DIRECTIVE 1:
Per the AllenNLP guide, what version of AllenNLP was current at the time of writing?
DIRECTIVE 2:
Write out everything in the AllenNLP guide from "It is recommended" down to "for Sentiment Analysis.".

SOURCE EXTRACT:
Training a Constiteuncy Parser with AllenNLP (Quick Start)

Quick Start Guide to AllenNLP

A Quick Start to AllenNLP for Natural Language Processing

If you are using AllenNLP for the first time, looking at the quick start guide can be overwhelming and there isn’t a guide for the multitude of NLP tasks out there. There are different tools out there to train a Natural Language Processing (NLP) model, with the two main ones being HuggingFace and AllenNLP. In this quick guide I will be covering how to start on an AllenNLP project using a Constituency Parser. At the point of writing this guide, AllenNLP is at version 2.9.3

Objectives

  • To train a ML model using AllenNLP and its associated packages with minimal code
  • Readers will hopefully be able to have a high level understanding of what is required to get started on AllenNLP

Why AllenNLP?

Majority of NLP models are built on PyTorch, what AllenNLP does is to abstract the steps of building a model in PyTorch from scratch, making it much easier and quicker to get started. This gives users the ability to quickly prototype and manage multiple experiments with different parameters.

Getting Started

Installing AllenNLP

Link to the installation guide for AllenNLP

It is recommended to install allennlp-models as there are many useful classes contained there. Some examples include parsers for: Constituency Parsing, Dependency Parsing, Semantic Role Labelling (SRL) and much more. At the point of writing this guide, AllenNLP has a quick start tutorial for Sentiment Analysis.

DATASET EXTRACT:
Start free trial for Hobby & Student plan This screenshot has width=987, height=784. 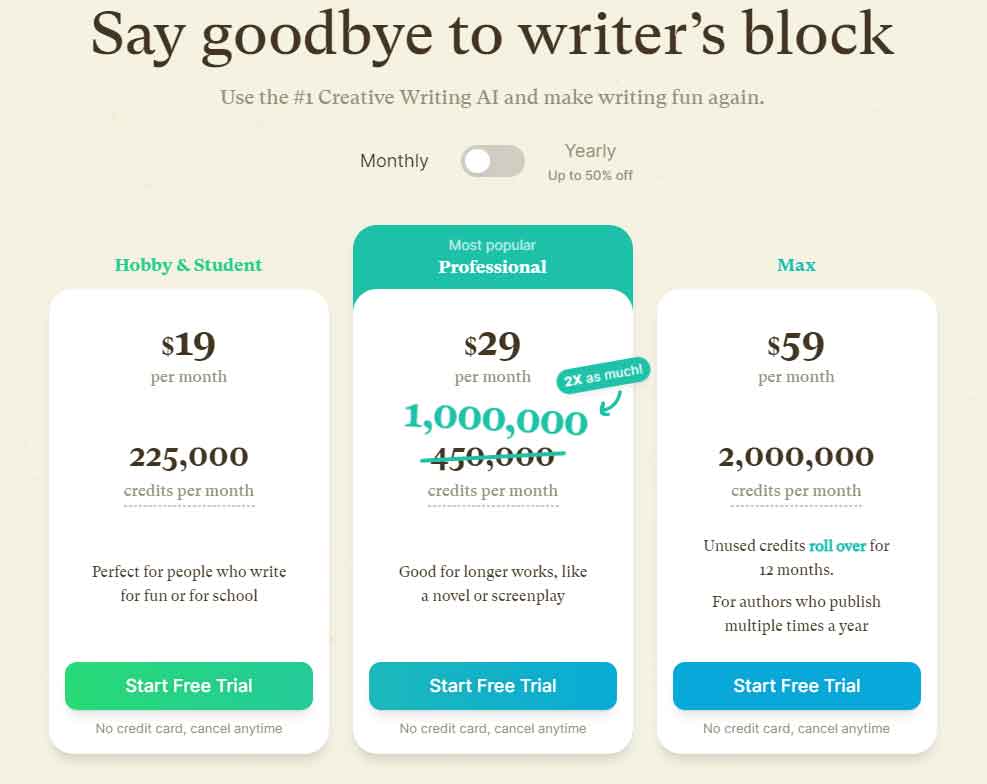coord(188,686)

==

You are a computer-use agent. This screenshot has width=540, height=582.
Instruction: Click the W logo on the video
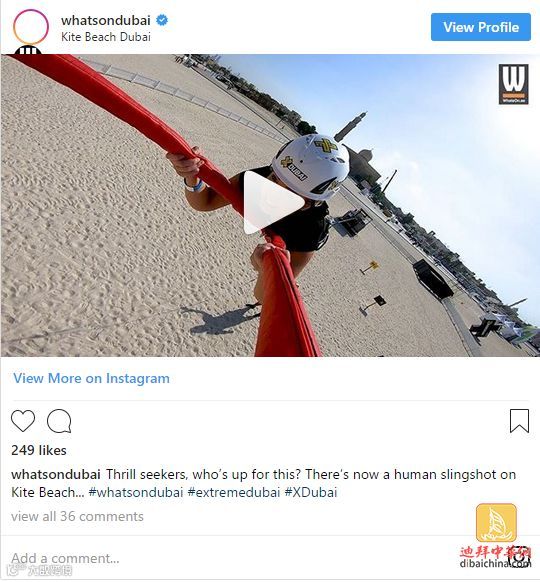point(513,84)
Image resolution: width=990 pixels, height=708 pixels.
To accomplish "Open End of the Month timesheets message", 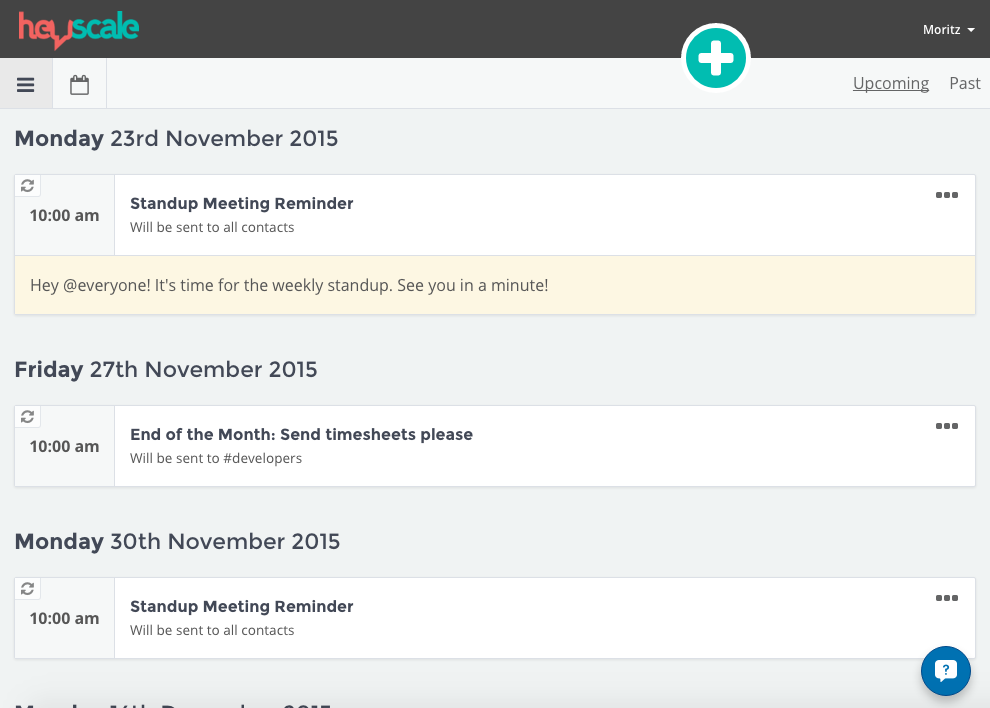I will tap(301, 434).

CORRECT OUTPUT 1:
Version 2.9.3

CORRECT OUTPUT 2:
It is recommended to install allennlp-models as there are many useful classes contained there. Some examples include parsers for: Constituency Parsing, Dependency Parsing, Semantic Role Labelling (SRL) and much more. At the point of writing this guide, AllenNLP has a quick start tutorial for Sentiment Analysis.